Once it is distributed, state funding should be of significant help in that regard, but the funding to be distributed is a one-shot deal. The larger question related to attracting, hiring and retaining a qualified workforce remains a huge obstacle that is not easily overcome.
Whether the expanded qualifications are necessary is a point to be debated, but only briefly. The requirements now call for a teacher to have an Associate’s degree including two classes in Early Childhood Education and Child Development. The director’s position calls for a Bachelor’s degree in an area related to Early Childhood Education.
Granted, a requirement of post secondary education may put rural areas at a greater disadvantage due to a much smaller pool of labor to draw from and the additional requirement of experience on the job. But given the importance of the role of childcare centers—which are not for babysitting but the actual instruction of skills that are necessary for a child’s success upon entering public school from kindergarten and beyond—and the importance of having a director of the child care center who is skilled in both administration and business practices, including strategic planning and fundraising, those requirements are perfectly justified. The question is how to make that happen in a remote county like Kiowa and a small town like Eads.
And that leads to the biggest question: whether or not the leaders—both in business and local government—recognize just how crucial a reliable childcare center is to the success of a town—any town, yes, but especially a town like Eads that is not immediately competitive with other larger small towns in the region.

What to produce:
In the childcare text, what are the words from "Once it is distributed, state" up to and including "Early Childhood Education."? Write them out without any change.

Excerpted data:
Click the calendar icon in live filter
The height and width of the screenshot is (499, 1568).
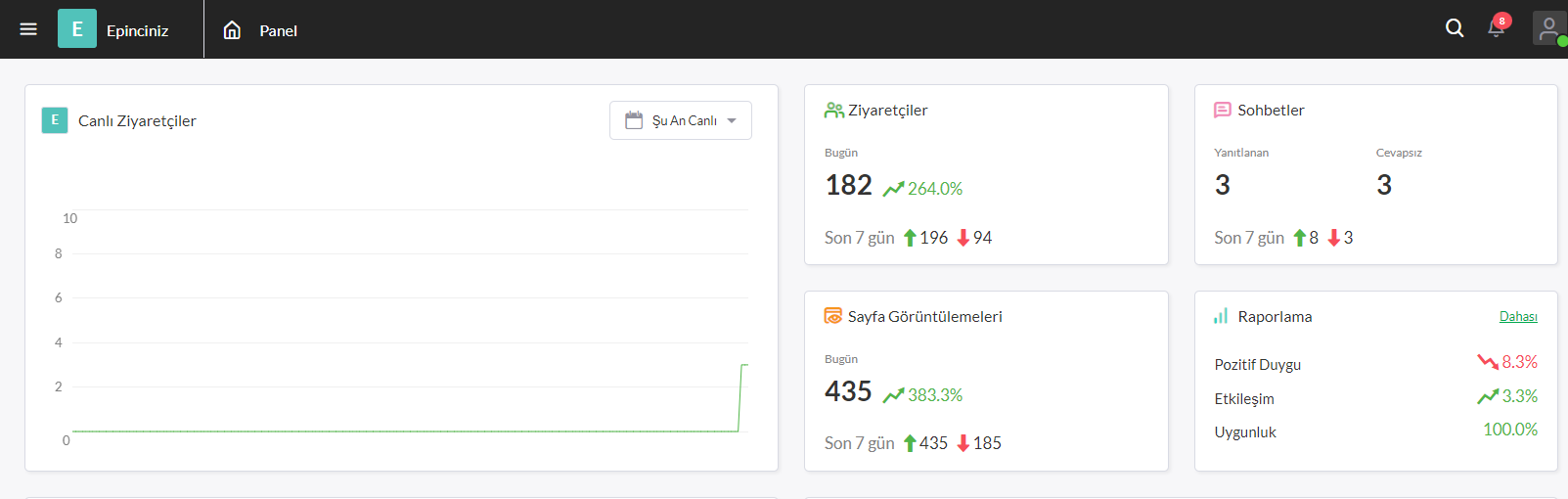click(x=634, y=120)
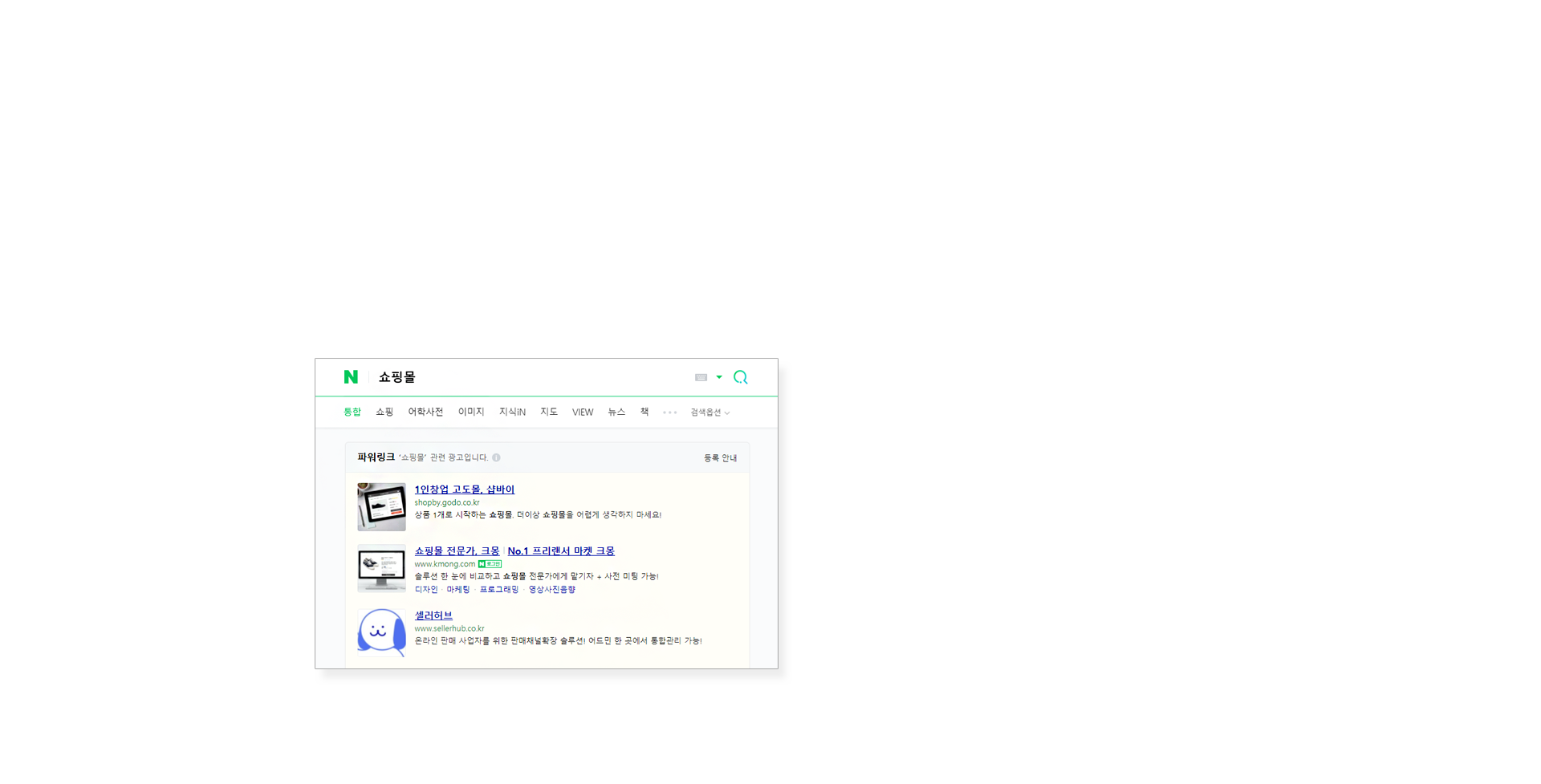Open the on-screen keyboard icon

click(701, 377)
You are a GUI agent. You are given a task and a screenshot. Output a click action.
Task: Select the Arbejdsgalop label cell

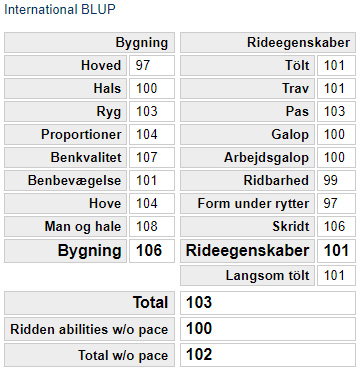(x=247, y=158)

Written reply:
Once it is distributed, state funding should be of significant help in that regard, but the funding to be distributed is a one-shot deal. The larger question related to attracting, hiring and retaining a qualified workforce remains a huge obstacle that is not easily overcome.
Whether the expanded qualifications are necessary is a point to be debated, but only briefly. The requirements now call for a teacher to have an Associate’s degree including two classes in Early Childhood Education and Child Development. The director’s position calls for a Bachelor’s degree in an area related to Early Childhood Education.